- 7 cup water
- 1 cup chopped onion
- 2 leeks, green parts only
- 4 parsley sprigs
- 1 large celery stalk, chopped
- 2 vegetable bouillon cubes
- 2 tbsp olive oil
- 4 large leeks, chopped, white and light green parts only
- 2 med turnips, peeled and diced
- 1 large celery stalk, diced
- 2 bay leaves
- 14½ oz can tomatoes, chopped
- 12 oz white mushrooms, sliced
- juice of 1 lemon
- salt and pepper to taste
- 3 tbsp freshly minced parsley
- 3 tbsp freshly minced dill
- matzo farfel, optional
- Combine all stock ingredients, bring to a boil and simmer for 30 minutes.

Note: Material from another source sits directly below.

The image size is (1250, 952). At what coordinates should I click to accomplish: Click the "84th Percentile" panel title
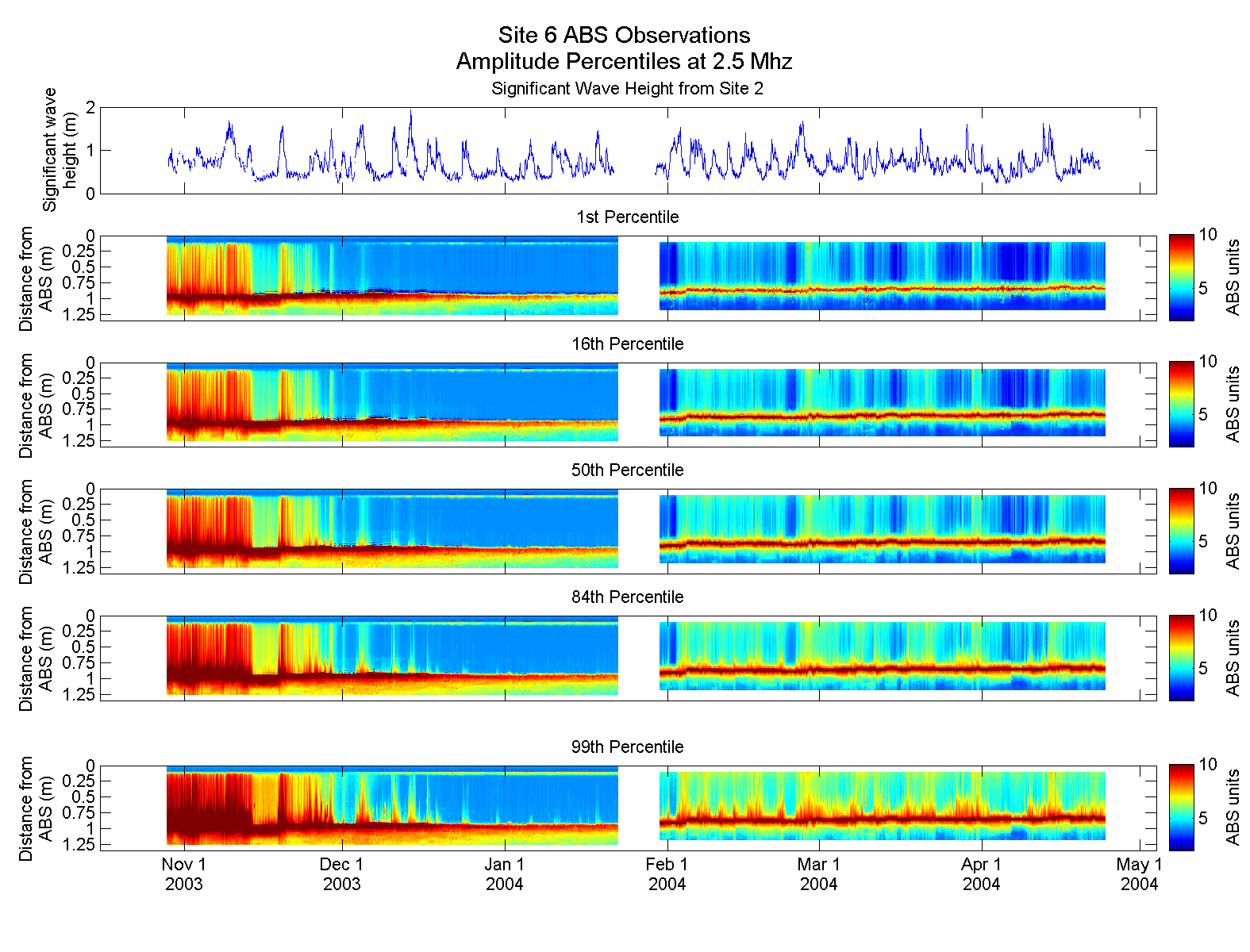pyautogui.click(x=627, y=597)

- Let stand till needed and then drain befroe using.
- Heat oil in a soup pot.
- Add chopped leeks and saute over moderate heat, stirring frequently, til the leeks start to go limp.
- Add stock, turnips, celery and bay leaves.
- Bring to a boil, cover and simmer for 10 minutes.
- Add tomatoes (including their juice) and mushrooms, simmer another 15 to 20 minutes.
- Season to taste and remove from heat.
- Allow soup to stand for several hours or cool and refrigerate overnight.
- Before serving, heat through, add parsley and dill.
- Top each serving with matzo farfel if desired.